These are the instructor instructions for the "Linking Language and Thinking with Code" HTML activity. Instructions and examples for each activity can be found by following the links below. On the right is a copy of the page the students are given.
If you want or need more info on the syntactical specifics of HTML, W3 Schools has a reference page for HTML tags.
The activities are designed to gently and organically introduce a few key HTML elements such as emphasizing text or including links and images on a page. The information for how to include the element as described in the activity can be gleaned by looking at both the source code and the output--although you have also been provided with a handout with some basic tag information that you may pass out to students if you would like.
If a student is having trouble getting something to work, each page should have some general troubleshooting tips for that activity.
The activities below use excerpts from Vannevar Bush's essay on the Memex, "As We May Think." If you would like, you could modify the activities yourself if there are specific excerpts from the anthology you would like your students to use.
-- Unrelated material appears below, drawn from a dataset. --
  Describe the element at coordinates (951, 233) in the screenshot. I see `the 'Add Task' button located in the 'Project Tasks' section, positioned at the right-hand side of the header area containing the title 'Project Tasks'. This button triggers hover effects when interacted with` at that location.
You might also leave it up to students if they would like to use specific anthology texts.
Note: The first time students open JSBin, there may be a large menu bar above the dual pane view. They should hit the "X" in the top left-hand corner to close out of this so they have more screen-room for the edit windows.
After the students have played around with these activities enough to get a feel for HTML, move on to the classroom network activity and the explanation of the final project:
After going through these activities, it is up to you and your class to decide what was of interest and what (if anything) you decide to discuss and explore further in another section. An optional activity pertaining to networking and network structure based off of your class's linked pages is found below, as is a page with some interesting links and other discussion topics.
Materials for this activity can be borrowed from Ludlow 101.